Tori Amos singles chronology
| "Jackie's Strength" (1998) | "Cruel" / "Raspberry Swirl" (1998) | "Bliss" (1999) |

= Raspberry Swirl =

"Raspberry Swirl" is a song written and performed by American singer-songwriter and pianist Tori Amos. It was released as the second single from her fourth studio album From the Choirgirl Hotel (1998) in Germany and Australia, and as the third and final single in North America and the UK. In the United States it was released as a double A-side single with "Cruel", off the same album. In Germany, Australia and the UK it was released as its own single. Two variations of an identical 12" vinyl promotional release were issued in the U.K.

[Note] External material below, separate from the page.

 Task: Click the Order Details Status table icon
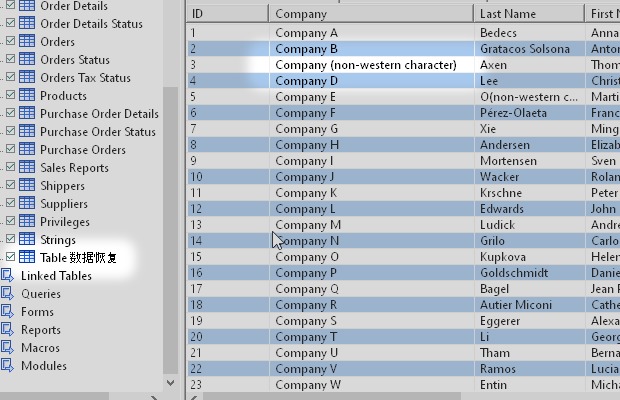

"Raspberry Swirl" was Amos's first single to be nominated for a Grammy Award, being nominated for Best Female Rock Vocal Performance in 1999.

==About==
"Raspberry Swirl" is about Amos' past relationship with a female friend and was written in response to the men in her relationships.

In some of my relationships with a few of my women friends, I play a certain role. Heh, this is really getting in...I know, I hope my father's not watching this. He just doesn't know what to do. The straight-jacket's coming. But you know I always told my dad – you know, gays, lesbians, he just has to get used to it. One of the nieces and nephews is gonna be one, he's just gotta get ready. So what I said was ah to Beenie, who's the love of my life. My husband understands this, that we're married. We're absolutely married. And I adore her with all my heart. And she's dated some idiots. And I hope you're watching. I want you to know what I think of you and in another life, I'll absolutely kick your ass. And I'm going to kick it right now actually, because this is for her and I'm in love with her. So everybody, off your asses!

==Music video==

A still from the video "Raspberry Swirl"

The video for Raspberry Swirl was directed by Barnaby & Scott and filmed in August 1998.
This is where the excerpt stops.